* _Goal_
Copy out the lines exactly, starting with the line that contains "The height and width of the screenshot is (507, 1127)." and going on through the line that contains "will pyautogui.click(x=669, y=84).", both included.
------ Input material
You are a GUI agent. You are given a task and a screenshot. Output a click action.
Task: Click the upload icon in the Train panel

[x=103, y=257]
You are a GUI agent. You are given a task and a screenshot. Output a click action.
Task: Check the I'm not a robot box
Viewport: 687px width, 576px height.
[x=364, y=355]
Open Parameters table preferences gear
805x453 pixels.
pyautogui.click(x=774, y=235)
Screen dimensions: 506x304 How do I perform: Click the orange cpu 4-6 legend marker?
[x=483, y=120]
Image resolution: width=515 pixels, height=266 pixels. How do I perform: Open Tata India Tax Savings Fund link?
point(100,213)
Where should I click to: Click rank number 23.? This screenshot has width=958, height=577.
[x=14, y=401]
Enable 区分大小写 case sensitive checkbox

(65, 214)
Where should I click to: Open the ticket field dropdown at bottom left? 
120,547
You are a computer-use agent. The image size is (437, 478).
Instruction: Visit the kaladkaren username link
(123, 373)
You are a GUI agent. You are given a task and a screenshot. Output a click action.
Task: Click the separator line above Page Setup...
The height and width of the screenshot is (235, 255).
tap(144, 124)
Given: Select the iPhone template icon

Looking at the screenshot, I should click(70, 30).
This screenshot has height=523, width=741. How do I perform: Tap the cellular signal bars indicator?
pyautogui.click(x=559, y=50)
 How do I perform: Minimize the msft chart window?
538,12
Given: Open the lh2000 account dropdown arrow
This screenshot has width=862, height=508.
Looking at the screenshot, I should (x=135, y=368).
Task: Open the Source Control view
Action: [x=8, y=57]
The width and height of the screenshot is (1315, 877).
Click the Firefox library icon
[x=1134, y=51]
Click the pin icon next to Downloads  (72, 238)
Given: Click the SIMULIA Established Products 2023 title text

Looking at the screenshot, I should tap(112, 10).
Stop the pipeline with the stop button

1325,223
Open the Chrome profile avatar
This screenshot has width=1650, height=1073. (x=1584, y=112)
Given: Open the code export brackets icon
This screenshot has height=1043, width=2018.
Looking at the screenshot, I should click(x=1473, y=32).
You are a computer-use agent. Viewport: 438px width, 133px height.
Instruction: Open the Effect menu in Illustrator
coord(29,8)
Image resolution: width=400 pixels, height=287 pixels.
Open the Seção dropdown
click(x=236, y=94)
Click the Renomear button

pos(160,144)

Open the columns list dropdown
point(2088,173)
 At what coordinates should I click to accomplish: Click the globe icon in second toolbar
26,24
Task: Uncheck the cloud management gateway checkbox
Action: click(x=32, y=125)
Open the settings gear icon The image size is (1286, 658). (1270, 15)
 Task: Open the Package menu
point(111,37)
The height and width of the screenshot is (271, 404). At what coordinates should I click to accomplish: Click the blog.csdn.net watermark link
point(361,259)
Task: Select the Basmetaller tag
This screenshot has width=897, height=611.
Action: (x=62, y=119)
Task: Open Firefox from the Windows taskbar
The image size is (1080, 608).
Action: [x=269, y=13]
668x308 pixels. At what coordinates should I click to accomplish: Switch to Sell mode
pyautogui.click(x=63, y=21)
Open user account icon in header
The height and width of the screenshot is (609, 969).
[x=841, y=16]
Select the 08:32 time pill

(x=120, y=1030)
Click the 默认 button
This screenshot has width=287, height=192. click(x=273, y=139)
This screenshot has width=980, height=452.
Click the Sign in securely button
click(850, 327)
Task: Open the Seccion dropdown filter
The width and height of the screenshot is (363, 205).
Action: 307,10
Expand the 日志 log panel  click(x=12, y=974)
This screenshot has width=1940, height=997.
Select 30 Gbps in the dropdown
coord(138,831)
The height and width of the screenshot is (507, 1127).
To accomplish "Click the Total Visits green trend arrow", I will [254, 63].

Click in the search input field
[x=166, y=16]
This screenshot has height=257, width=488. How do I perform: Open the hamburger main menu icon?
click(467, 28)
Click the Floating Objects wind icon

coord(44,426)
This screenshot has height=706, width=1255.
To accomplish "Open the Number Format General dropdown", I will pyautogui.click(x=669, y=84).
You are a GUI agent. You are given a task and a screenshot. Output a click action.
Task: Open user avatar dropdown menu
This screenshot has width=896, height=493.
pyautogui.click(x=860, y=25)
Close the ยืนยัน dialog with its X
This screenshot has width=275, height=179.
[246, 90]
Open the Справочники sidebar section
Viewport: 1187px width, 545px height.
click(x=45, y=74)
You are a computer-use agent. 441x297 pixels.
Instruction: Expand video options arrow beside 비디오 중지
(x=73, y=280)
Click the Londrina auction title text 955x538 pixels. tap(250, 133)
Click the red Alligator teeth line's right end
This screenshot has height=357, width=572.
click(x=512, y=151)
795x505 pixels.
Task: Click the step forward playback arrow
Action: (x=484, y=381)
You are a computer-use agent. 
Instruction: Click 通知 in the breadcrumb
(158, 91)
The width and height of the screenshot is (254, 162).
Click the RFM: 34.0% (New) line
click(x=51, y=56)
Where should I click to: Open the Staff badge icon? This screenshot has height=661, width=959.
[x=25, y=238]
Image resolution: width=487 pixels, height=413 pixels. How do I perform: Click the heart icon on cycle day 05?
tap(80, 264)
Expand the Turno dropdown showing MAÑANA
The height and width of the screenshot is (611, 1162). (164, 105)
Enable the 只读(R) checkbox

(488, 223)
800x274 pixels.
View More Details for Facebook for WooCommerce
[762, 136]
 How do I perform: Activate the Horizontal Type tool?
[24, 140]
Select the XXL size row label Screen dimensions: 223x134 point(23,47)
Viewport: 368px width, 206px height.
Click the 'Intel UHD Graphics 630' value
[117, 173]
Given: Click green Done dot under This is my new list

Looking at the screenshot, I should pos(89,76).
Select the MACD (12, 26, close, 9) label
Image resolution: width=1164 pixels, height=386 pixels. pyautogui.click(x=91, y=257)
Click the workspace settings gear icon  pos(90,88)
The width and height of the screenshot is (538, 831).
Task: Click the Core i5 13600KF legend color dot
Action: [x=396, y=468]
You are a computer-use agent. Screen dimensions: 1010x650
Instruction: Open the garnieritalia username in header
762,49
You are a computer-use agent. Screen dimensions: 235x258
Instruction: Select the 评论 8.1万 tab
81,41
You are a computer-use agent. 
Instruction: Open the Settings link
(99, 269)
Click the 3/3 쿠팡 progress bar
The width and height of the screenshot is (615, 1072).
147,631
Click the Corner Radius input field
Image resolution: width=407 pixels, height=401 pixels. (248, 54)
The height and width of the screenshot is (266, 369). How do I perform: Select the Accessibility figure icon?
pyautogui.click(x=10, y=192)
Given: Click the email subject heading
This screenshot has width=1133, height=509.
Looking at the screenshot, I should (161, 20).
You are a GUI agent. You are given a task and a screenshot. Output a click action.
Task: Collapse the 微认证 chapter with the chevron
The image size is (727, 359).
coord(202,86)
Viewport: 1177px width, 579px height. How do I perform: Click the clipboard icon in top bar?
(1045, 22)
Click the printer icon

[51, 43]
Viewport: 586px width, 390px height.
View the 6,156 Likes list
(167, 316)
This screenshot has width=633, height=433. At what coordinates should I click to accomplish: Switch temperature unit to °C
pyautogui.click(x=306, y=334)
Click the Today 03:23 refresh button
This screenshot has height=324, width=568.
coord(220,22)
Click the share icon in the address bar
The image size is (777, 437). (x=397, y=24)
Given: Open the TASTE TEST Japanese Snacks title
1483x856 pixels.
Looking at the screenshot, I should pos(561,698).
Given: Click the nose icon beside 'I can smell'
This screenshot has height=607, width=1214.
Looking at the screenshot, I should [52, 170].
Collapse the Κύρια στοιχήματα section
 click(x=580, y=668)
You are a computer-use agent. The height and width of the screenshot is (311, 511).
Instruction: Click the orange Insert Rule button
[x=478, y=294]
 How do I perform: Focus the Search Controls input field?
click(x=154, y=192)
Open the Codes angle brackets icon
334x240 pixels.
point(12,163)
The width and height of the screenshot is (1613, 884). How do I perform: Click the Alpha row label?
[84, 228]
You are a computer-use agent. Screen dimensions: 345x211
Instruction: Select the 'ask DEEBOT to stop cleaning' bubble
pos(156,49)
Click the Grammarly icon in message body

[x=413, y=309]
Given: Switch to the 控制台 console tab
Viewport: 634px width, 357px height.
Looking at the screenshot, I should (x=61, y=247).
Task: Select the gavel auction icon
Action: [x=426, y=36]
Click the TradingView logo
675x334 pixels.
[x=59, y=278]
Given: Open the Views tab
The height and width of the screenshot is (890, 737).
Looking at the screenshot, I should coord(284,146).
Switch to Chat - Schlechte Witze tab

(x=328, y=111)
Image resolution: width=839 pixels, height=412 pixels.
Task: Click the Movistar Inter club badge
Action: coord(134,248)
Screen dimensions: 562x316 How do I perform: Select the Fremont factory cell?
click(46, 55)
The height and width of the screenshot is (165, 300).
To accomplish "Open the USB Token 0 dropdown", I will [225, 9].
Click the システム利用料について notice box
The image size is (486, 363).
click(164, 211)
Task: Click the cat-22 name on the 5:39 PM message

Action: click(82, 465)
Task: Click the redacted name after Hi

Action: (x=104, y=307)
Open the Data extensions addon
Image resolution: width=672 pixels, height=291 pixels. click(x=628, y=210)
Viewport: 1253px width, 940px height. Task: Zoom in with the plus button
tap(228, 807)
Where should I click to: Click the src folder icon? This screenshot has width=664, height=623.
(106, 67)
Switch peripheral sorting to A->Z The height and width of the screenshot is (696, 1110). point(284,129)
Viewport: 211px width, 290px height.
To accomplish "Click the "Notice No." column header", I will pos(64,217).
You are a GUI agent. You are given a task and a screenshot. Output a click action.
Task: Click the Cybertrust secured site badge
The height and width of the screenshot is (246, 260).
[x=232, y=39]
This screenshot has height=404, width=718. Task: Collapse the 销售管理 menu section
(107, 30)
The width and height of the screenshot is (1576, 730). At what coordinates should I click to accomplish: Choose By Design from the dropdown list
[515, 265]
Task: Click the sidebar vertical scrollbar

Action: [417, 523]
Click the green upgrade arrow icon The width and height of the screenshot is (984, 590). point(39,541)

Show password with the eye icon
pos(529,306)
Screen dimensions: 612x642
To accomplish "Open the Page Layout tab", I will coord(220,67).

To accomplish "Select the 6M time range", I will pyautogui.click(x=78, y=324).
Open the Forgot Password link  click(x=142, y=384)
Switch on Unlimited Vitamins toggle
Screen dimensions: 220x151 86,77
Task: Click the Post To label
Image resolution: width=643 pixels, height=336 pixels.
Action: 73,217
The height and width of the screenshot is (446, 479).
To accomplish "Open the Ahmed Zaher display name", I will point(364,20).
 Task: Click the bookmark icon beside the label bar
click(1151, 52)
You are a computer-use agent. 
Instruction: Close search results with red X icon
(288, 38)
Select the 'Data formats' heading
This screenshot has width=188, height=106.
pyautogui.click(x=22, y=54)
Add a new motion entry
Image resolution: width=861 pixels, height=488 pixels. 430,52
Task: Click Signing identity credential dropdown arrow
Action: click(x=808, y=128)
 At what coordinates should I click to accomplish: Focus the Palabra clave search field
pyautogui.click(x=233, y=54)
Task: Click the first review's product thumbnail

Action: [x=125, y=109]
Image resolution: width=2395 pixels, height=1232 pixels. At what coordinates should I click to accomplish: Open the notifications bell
------------
* _Solution to the exercise_
The height and width of the screenshot is (507, 1127).
To accomplish "Click the Total Visits green trend arrow", I will [254, 63].

Click in the search input field
[x=166, y=16]
This screenshot has height=257, width=488. How do I perform: Open the hamburger main menu icon?
click(467, 28)
Click the Floating Objects wind icon

coord(44,426)
This screenshot has height=706, width=1255.
To accomplish "Open the Number Format General dropdown", I will pyautogui.click(x=669, y=84).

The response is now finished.